**Exercise tasks:**
1) In the excerpt on clinical concept similarity, how many total notes did the corpus hold before filtration?
2) List every column heading given for Table 4 in the excerpt on clinical concept similarity.

**Document excerpt:**
────────
The note filtration was used to narrow down the total notes used for the experiment, while keeping rich content. Initially, the corpus consisted of 403,819 total notes with 1,739 unique note types. Selecting the note types with more than 60,000 DISO concepts occurrences overall resulted in keeping 17 concept-rich note types (Table 2). This filtration led to a total of 170,775 notes used for the analysis (that is, less than 1% of the note types captures over 40% of the notes). As many institutions have a similar problem of unrestricted note type changes within their medical departments, the rapidly growing and changing EHR note structures make it difficult to keep track of which notes are most important. As the importance of note types is dependent on the question being asked, it is possible to vary the semantic groups included in the analysis, thereby altering the concepts found and the note types considered to be most important. This simple way of ranking note importance by concept density is a dynamic and institution-independent way to identify the most contextually specific salient notes in their EHRs.

4.3 Similarity

To determine the best way to create the context vectors, we performed all experiments with stemming and without stemming the words in the corpus. The stemming approach showed a minor improvement over the unstemmed version and therefore we chose to report the stemmed similarity results.

4.3.1 Experiments for Concept Pairs with High Note-based Similarity

We report in this subsection results on a full list of pairs with a note-based similarity above 75% similarity, corresponding to 794 pairs.

The lexicographical comparison of definitions and synonyms of the concepts created a second layer of similarity which we used in addition to the ontological method to move pairs which are simply related to further down on the ranked list than those which are semantically similar. Given the algorithm used for definitional similarity, we often found high similarity between parent-child concepts or concepts with a short definition or list of synonyms.

Figure 4 shows the ROC curves on the 794 pairs annotated for similarity with different combinations of the similarity measures (combinations represent an average of the individual measures). Although not reported in this paper, we also experimented with the effect of simply applying the ontological and definitional scores to rank and re-order the 794 pairs (without averaging in the note-based score itself). These resulted in slightly smaller AUCs than their note-based averaged counterparts.

Table 4 shows the top-10 concept pairs ranked by the composite method, which averages the three similarity scores for each pair.

Table 4.

CUI 1	CUI 2	Similarity Score	Similar?
────────
**Material provided:**
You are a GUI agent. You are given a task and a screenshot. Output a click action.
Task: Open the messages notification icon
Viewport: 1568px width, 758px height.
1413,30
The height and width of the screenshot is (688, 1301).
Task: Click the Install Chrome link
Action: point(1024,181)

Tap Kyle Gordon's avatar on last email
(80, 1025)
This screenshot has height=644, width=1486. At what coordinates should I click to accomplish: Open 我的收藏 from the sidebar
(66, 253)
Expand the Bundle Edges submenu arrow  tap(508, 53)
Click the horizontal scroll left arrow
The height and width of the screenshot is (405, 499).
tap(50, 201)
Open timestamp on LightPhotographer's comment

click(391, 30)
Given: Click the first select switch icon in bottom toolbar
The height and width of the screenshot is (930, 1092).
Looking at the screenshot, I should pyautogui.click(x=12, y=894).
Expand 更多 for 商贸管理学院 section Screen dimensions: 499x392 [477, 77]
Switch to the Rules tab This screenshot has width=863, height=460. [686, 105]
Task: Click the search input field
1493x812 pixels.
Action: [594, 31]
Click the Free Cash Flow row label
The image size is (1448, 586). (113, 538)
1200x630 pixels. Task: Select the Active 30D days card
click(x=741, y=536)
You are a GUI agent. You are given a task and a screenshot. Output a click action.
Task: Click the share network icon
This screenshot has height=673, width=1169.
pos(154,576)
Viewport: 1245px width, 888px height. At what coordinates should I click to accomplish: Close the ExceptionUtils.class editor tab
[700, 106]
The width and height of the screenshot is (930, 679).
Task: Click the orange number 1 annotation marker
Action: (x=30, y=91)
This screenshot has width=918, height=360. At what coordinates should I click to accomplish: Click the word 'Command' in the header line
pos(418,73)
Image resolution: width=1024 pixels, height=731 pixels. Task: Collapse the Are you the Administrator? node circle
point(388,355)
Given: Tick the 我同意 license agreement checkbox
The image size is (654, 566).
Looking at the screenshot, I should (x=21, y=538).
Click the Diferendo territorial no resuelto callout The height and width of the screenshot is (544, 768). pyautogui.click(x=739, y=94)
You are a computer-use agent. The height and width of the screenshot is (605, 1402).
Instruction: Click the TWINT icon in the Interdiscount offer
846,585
────────
**Expected results:**
1) 403,819 notes

2)
CUI 1
CUI 2
Similarity Score
Similar?